- Since 2018, a Jordanian architect and a Japanese environmentalist have planted three tiny forests in Amman, Jordan, the largest with a footprint of just 250 square meters (2,700 square feet).
- These are some of the first forests in the Middle East to be designed according to the Miyawaki method, a technique for growing mature forests in a matter of decades at virtually any scale.
- In a country with just 0.03% tree cover and where tree planting is increasingly popular but knowledge about native vegetation is scattered, the effort involved extensive research and experimentation to identify and propagate native plants.
- With more “baby forests” on the way, the goal is to sketch a path toward the restoration of Jordan’s disappearing forest ecosystems while reconnecting urban communities to nature.
AMMAN, Jordan — It’s a quiet day in Omar al-Faisal Park, in the impoverished industrial outskirts of Jordan’s capital, Amman. Sandwiched between the runway of a military airport and residential streets, the park seems unimpressive at first glance, but it shelters a little-known gem.
Behind a wire fence, trees neatly planted a few meters apart give way to a dense flurry of branches and tangled shrubs. Compact soil has been replaced by a thick mix of straw, earth and decomposing weeds. In spring, dozens of wildflowers blossom along the edges of the garden, swaying to the gentle hum of beetles and bees.
Pay no heed to its appearance; this messy-looking garden is actually a budding forest that will soon host towering native trees. Nicknamed “Marka baby forest” for its location in the Marka neighborhood and its tiny footprint, it’s one of the first forests of the Middle East to be designed according to the Miyawaki method, a technique for growing mature forests in a matter of decades.
* * * *
### EXERCISE TASK 1
Report every line of the rows below that contains the word "Gaming", matching its capitalization exactly.

(Target pointing data)
* * * *
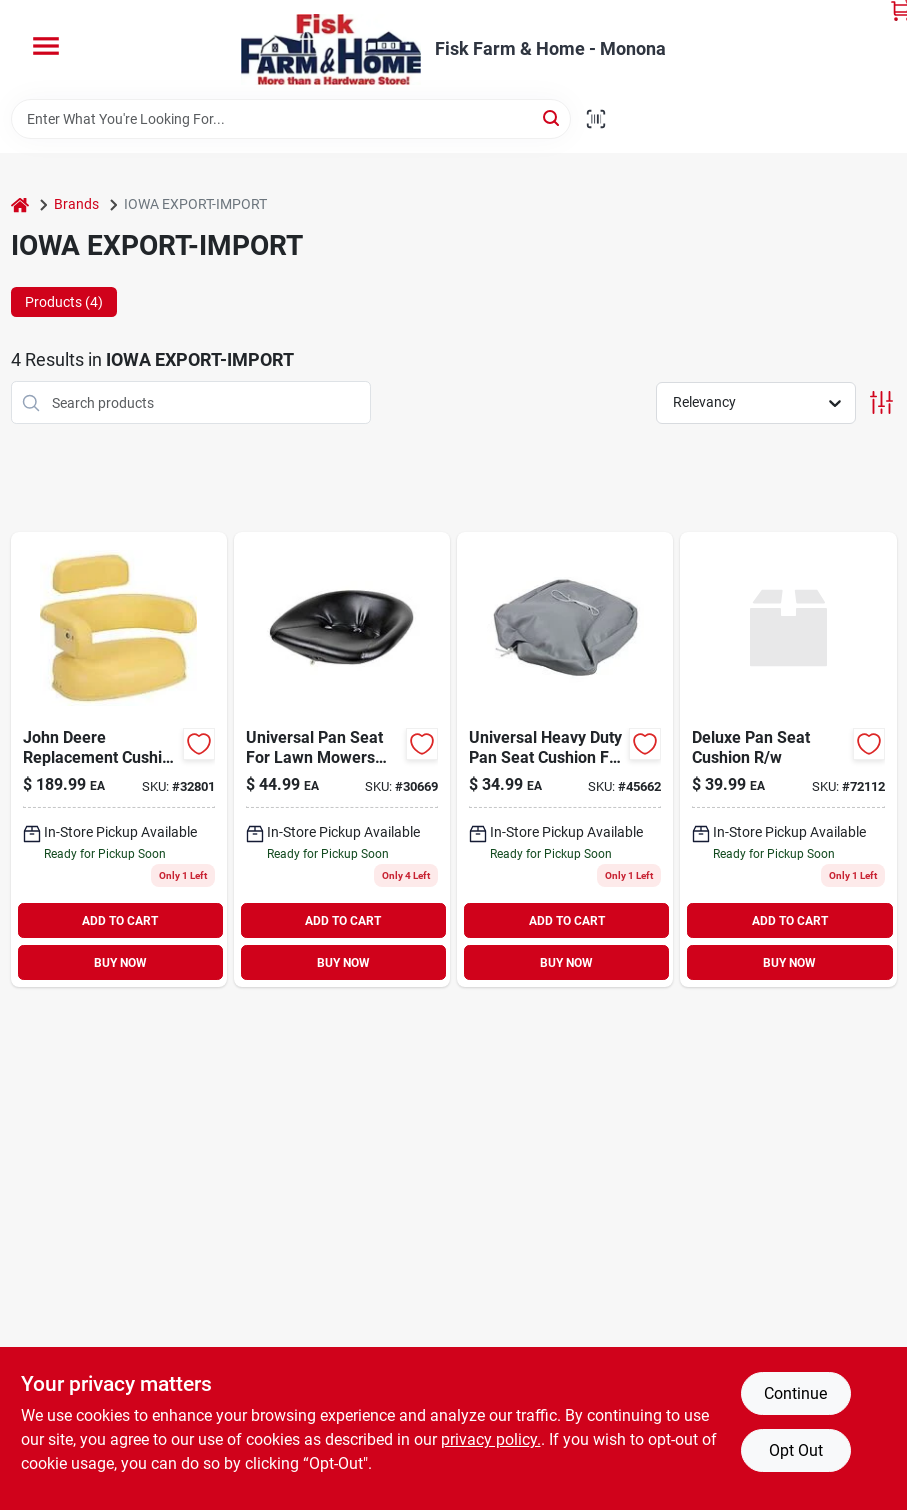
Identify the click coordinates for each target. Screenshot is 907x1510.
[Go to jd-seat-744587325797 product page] (119, 759)
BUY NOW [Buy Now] (120, 963)
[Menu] (46, 46)
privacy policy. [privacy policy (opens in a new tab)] (491, 1439)
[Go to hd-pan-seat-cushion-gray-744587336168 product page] (565, 759)
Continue (795, 1393)
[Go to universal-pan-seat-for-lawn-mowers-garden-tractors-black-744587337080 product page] (342, 759)
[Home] (20, 204)
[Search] (552, 117)
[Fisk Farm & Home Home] (331, 49)
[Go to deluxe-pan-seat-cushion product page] (788, 759)
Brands (76, 204)
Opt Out (796, 1450)
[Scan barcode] (596, 119)
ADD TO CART (120, 921)
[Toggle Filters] (881, 402)
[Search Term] (291, 119)
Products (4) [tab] (64, 302)
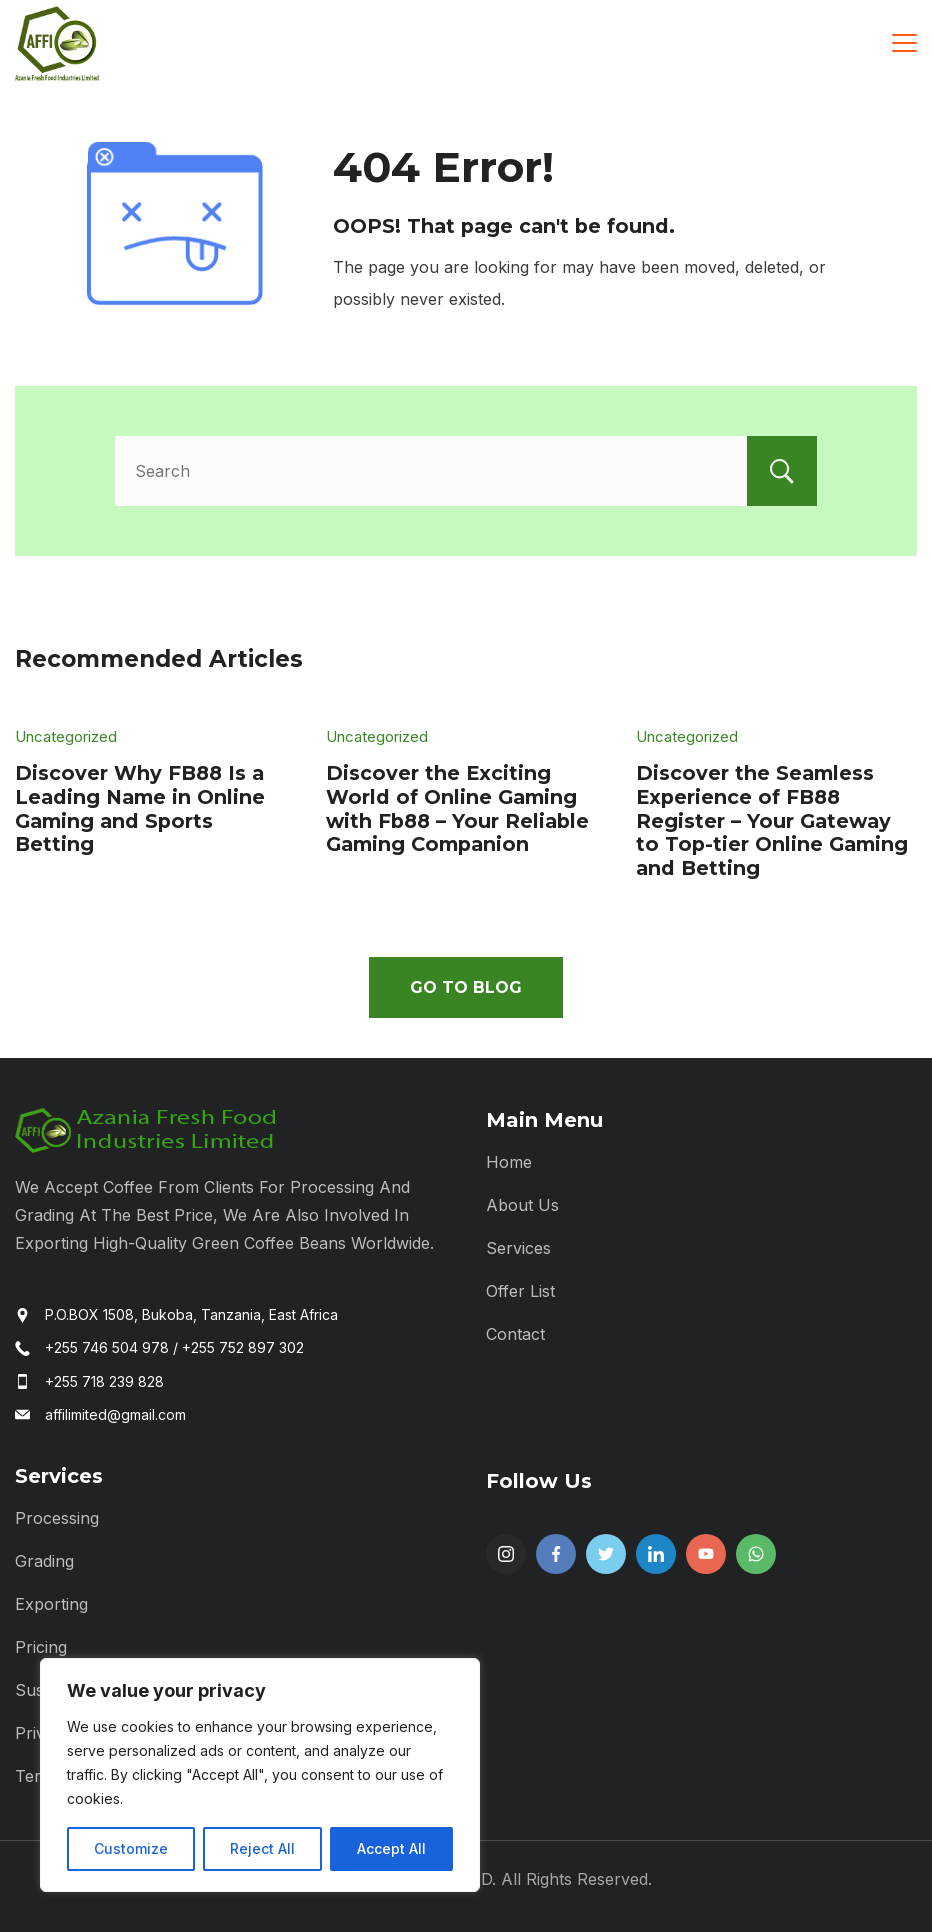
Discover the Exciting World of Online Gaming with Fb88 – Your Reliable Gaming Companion (457, 808)
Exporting (51, 1604)
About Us (522, 1205)
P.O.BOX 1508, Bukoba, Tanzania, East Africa (191, 1314)
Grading (44, 1561)
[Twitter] (606, 1554)
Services (518, 1248)
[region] (260, 1775)
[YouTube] (706, 1554)
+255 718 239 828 (104, 1381)
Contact (515, 1334)
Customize (131, 1848)
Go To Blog (466, 987)
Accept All (391, 1848)
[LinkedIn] (656, 1554)
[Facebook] (556, 1554)
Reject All (262, 1848)
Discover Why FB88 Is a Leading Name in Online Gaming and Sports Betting (140, 808)
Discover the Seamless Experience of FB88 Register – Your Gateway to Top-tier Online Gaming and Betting (772, 820)
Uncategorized (66, 736)
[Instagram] (506, 1554)
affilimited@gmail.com (115, 1414)
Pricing (41, 1647)
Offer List (520, 1291)
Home (509, 1162)
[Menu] (904, 43)
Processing (57, 1518)
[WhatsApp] (756, 1554)
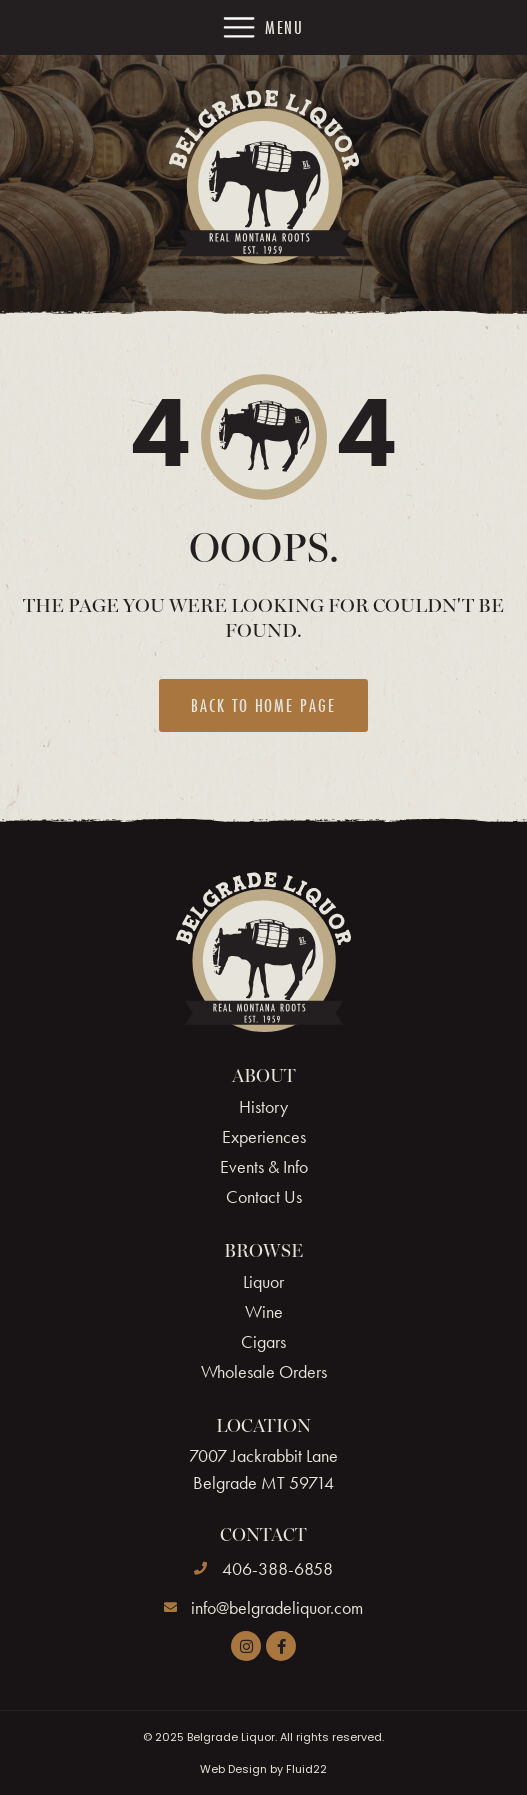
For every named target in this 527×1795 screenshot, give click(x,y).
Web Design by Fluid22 (263, 1769)
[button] (264, 27)
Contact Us (264, 1197)
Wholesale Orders (264, 1372)
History (263, 1107)
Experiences (264, 1137)
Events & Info (264, 1167)
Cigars (263, 1342)
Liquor (263, 1282)
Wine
* * * *
### EXERCISE TASK 2
Print the passage from the text on Amman's tiny forests starting with "- With more" and going on through "a little-known gem.".

### TASK SOLUTION 1
Discover the Exciting World of Online Gaming with Fb88 – Your Reliable Gaming Companion (457, 808)
Discover Why FB88 Is a Leading Name in Online Gaming and Sports Betting (140, 808)
Discover the Seamless Experience of FB88 Register – Your Gateway to Top-tier Online Gaming and Betting (772, 820)

### TASK SOLUTION 2
- With more “baby forests” on the way, the goal is to sketch a path toward the restoration of Jordan’s disappearing forest ecosystems while reconnecting urban communities to nature.
AMMAN, Jordan — It’s a quiet day in Omar al-Faisal Park, in the impoverished industrial outskirts of Jordan’s capital, Amman. Sandwiched between the runway of a military airport and residential streets, the park seems unimpressive at first glance, but it shelters a little-known gem.